Jobless rate in California, the most populous state in the United States, rose to 8.4 percent in November, the third highest in the nation, according to figures released on Friday.
California's unemployment rate is at its highest level since 1994, reaching its highest level since the fall of 1994, the U.S. Department of Labor reported.
This leaves California behind only Michigan (9.6 percent) and Rhode Island (9.3 percent), said the department.
In all, the recession that's gripped California's economy for the past year has claimed 136,000 jobs out of a state workforce of about 15 million people, according to the Los Angeles Times on Friday.
State unemployment in November 2007 stood at 5.7 percent.

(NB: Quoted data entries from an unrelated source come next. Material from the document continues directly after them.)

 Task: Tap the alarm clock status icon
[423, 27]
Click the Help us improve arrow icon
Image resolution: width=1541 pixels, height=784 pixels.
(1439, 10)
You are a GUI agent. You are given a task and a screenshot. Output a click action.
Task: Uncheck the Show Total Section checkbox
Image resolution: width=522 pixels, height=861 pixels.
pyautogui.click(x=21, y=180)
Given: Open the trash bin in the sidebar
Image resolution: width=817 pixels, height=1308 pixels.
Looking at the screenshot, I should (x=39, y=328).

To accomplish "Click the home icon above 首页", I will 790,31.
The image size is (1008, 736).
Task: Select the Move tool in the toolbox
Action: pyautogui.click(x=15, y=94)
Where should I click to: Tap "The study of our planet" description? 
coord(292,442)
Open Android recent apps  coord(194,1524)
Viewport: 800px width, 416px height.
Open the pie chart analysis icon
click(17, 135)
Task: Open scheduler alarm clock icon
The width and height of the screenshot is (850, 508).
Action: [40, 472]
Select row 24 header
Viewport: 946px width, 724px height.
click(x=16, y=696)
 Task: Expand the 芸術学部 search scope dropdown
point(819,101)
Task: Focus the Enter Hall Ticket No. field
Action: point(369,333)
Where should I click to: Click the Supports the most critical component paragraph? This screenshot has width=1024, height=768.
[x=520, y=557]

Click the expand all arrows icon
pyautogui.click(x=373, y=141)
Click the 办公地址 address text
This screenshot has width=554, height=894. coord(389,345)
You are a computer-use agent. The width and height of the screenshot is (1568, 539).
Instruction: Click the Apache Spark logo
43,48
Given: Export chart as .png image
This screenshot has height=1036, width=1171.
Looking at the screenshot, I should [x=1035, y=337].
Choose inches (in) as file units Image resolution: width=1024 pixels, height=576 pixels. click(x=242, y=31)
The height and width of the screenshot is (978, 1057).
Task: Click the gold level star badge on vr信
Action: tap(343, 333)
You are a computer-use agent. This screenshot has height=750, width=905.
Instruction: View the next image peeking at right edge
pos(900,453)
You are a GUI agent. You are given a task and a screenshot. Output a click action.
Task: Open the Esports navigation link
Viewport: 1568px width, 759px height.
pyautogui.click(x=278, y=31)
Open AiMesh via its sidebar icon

In a statement issued on Friday, California Governor Arnold Schwarzenegger reiterated his call for the state legislature to pass a real and comprehensive budget solution that includes a jobs package.
"California's unemployment rate reinforces the need for the state legislature to pass a real budget solution that includes aggressive economic stimulus -- because we must do everything in our power to help Californians affected by the economic downturn get back to work," said Schwarzenegger.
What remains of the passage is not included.